▸ **What is expected**
The required output is the complete data, repeated without alteration.

▸ **Records for the task**
..........

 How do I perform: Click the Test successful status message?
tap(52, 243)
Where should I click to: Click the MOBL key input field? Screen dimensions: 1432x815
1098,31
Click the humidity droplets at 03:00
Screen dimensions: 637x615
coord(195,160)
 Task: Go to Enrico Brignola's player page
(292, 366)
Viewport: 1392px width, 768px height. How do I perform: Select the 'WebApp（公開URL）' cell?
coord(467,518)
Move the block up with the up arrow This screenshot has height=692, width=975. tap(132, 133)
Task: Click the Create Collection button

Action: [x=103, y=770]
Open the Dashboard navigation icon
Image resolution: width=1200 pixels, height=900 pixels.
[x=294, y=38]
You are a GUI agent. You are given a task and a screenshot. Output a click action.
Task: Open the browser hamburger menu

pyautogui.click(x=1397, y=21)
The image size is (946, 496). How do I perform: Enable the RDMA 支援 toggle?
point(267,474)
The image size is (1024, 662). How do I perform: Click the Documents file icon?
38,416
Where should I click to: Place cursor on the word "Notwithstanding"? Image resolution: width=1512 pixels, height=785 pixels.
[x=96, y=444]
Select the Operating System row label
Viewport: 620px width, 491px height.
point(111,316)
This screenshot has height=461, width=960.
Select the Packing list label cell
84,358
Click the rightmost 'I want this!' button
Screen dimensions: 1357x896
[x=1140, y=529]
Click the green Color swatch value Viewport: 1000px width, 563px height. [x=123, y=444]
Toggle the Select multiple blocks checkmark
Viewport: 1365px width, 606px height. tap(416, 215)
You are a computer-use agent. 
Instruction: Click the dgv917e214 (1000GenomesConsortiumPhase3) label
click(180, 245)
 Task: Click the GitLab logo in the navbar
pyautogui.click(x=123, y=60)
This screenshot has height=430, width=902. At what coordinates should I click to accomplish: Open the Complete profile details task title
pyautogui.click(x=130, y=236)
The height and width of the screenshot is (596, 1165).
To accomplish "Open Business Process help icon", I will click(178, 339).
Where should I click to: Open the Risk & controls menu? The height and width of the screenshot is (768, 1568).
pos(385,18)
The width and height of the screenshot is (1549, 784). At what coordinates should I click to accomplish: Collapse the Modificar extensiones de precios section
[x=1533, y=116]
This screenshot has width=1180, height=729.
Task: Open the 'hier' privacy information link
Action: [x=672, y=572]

..........

▸ **Written answer**
 How do I perform: Click the Test successful status message?
tap(52, 243)
Where should I click to: Click the MOBL key input field? Screen dimensions: 1432x815
1098,31
Click the humidity droplets at 03:00
Screen dimensions: 637x615
coord(195,160)
 Task: Go to Enrico Brignola's player page
(292, 366)
Viewport: 1392px width, 768px height. How do I perform: Select the 'WebApp（公開URL）' cell?
coord(467,518)
Move the block up with the up arrow This screenshot has height=692, width=975. tap(132, 133)
Task: Click the Create Collection button

Action: [x=103, y=770]
Open the Dashboard navigation icon
Image resolution: width=1200 pixels, height=900 pixels.
[x=294, y=38]
You are a GUI agent. You are given a task and a screenshot. Output a click action.
Task: Open the browser hamburger menu

pyautogui.click(x=1397, y=21)
The image size is (946, 496). How do I perform: Enable the RDMA 支援 toggle?
point(267,474)
The image size is (1024, 662). How do I perform: Click the Documents file icon?
38,416
Where should I click to: Place cursor on the word "Notwithstanding"? Image resolution: width=1512 pixels, height=785 pixels.
[x=96, y=444]
Select the Operating System row label
Viewport: 620px width, 491px height.
point(111,316)
This screenshot has height=461, width=960.
Select the Packing list label cell
84,358
Click the rightmost 'I want this!' button
Screen dimensions: 1357x896
[x=1140, y=529]
Click the green Color swatch value Viewport: 1000px width, 563px height. [x=123, y=444]
Toggle the Select multiple blocks checkmark
Viewport: 1365px width, 606px height. tap(416, 215)
You are a computer-use agent. 
Instruction: Click the dgv917e214 (1000GenomesConsortiumPhase3) label
click(180, 245)
 Task: Click the GitLab logo in the navbar
pyautogui.click(x=123, y=60)
This screenshot has height=430, width=902. At what coordinates should I click to accomplish: Open the Complete profile details task title
pyautogui.click(x=130, y=236)
The height and width of the screenshot is (596, 1165).
To accomplish "Open Business Process help icon", I will click(178, 339).
Where should I click to: Open the Risk & controls menu? The height and width of the screenshot is (768, 1568).
pos(385,18)
The width and height of the screenshot is (1549, 784). At what coordinates should I click to accomplish: Collapse the Modificar extensiones de precios section
[x=1533, y=116]
This screenshot has width=1180, height=729.
Task: Open the 'hier' privacy information link
Action: [x=672, y=572]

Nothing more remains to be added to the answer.